# Goal

This notebook demonstrates how to load, process, and analyze geospatial raster imagery using Databricks and Apache Sedona. It reads orthophoto TIFF files from Unity Catalog volumes, extracts raster metadata and statistics, and prepares the data for further geospatial analysis namely classification of the pixels using NDVI and NDWI.

In [0]:
%run ../get_user


In [0]:
%run ./merge_images

In [0]:
user_email = spark.sql("SELECT current_user()").collect()[0][0]
username = get_username_from_email(user_email)
print(username)

In [0]:
from pyspark.sql import functions as f
from pyspark.sql.functions import expr, explode, col
from sedona.spark import *
from pyspark.sql.window import Window
from pyspark.sql import functions as F
import math
from pyspark.sql import SparkSession
import os

In [0]:
catalog_name = "geospatial"
────────────────────
**What is required:** Please copy the notebook text above from "This notebook demonstrates" to "print(username)", swapping "raster" for "gridded".

**Supplied data:**
────────────────────
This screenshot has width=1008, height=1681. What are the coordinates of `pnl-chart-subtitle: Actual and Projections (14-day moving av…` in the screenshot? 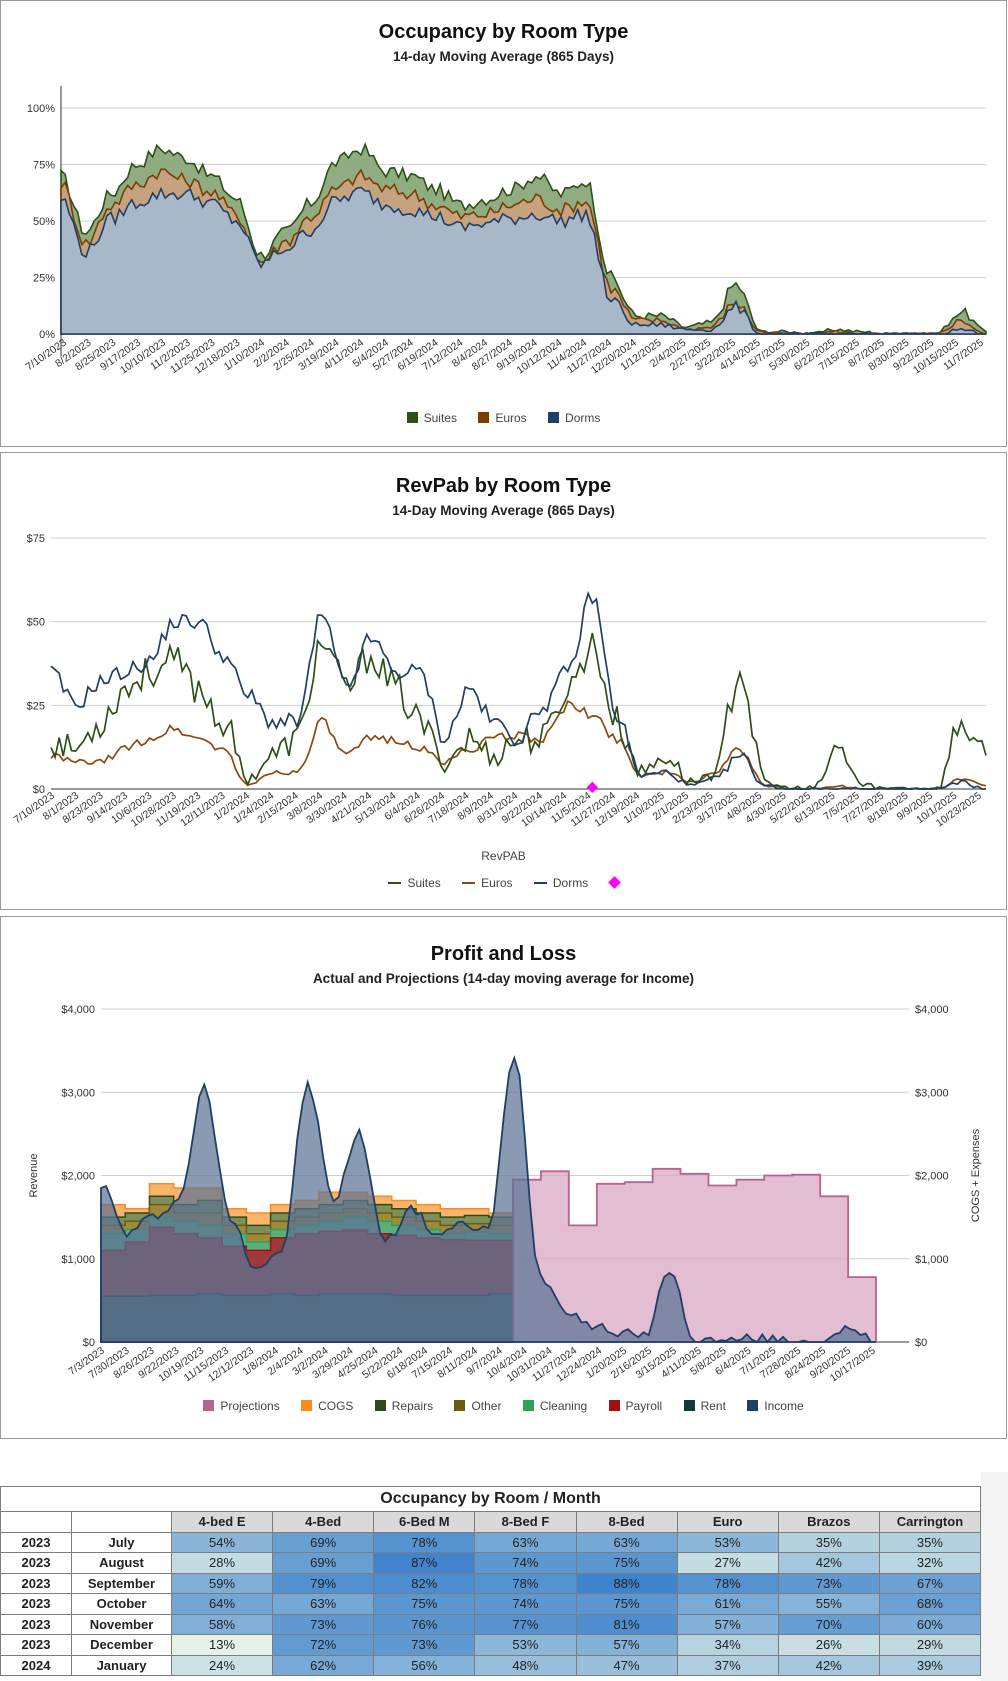 It's located at (504, 978).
────────────────────
**Exercise response:**
This notebook demonstrates how to load, process, and analyze geospatial gridded imagery using Databricks and Apache Sedona. It reads orthophoto TIFF files from Unity Catalog volumes, extracts gridded metadata and statistics, and prepares the data for further geospatial analysis namely classification of the pixels using NDVI and NDWI.

In [0]:
%run ../get_user


In [0]:
%run ./merge_images

In [0]:
user_email = spark.sql("SELECT current_user()").collect()[0][0]
username = get_username_from_email(user_email)
print(username)